The state’s school funding formula determines how state aid is allocated across districts statewide, with the objective being to equalize spending across rich and poor districts. The school funding law says districts with more high-needs students should get more money through a mix of state aid and local revenue.
Since that law was passed in 2008, school standards have become more rigorous and state assessments have become more difficult to pass, the report says. “Yet, many schools are not receiving the level of funding needed to teach to these more demanding standards,” the report says.
Without adequate funding, students have an increasingly difficult time achieving educational success, according to the report.

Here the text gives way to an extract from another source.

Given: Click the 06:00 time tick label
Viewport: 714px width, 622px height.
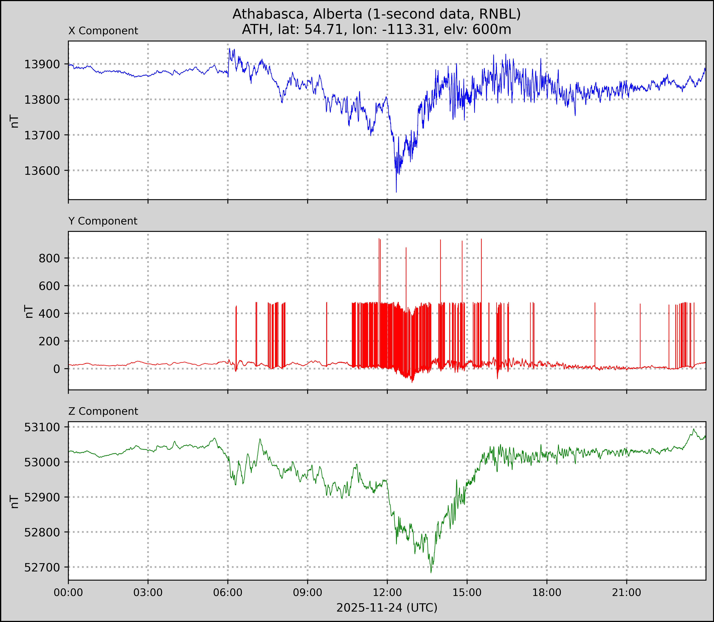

“New Jersey’s most affluent school districts have the resources they need — and more — to provide a rigorous education,” the report says. “The state’s large, high-poverty districts, however, have far less funding than needed to meet the same exacting standards.”
Without fully funding the school-aid formula, Newark could be getting shortchanged by about $15,650 per student, based on statistical data, the report says. The spending gap per student ranges across the large districts from $2,275 in Clifton to nearly $22,000 in Trenton the report shows.
“We know that students in poverty and students with limited English proficiency need more resources to equalize their educational opportunity,” said Mark Weber, a co-author of the report and education policy special analyst at the think tank. “You’ve got kids who need more resources and communities that are less able to provide them through local revenue — that’s when the state must step in.”
He added that the state is “demanding a higher level of performance from its students and its teachers. But schools can’t meet high standards if they don’t have the necessary resources.”
More funding could result in smaller class sizes, more individualized instruction, better remediation for struggling students, and the latest technology — “all the things necessary for students to meet more ambitious goals,” Weber said.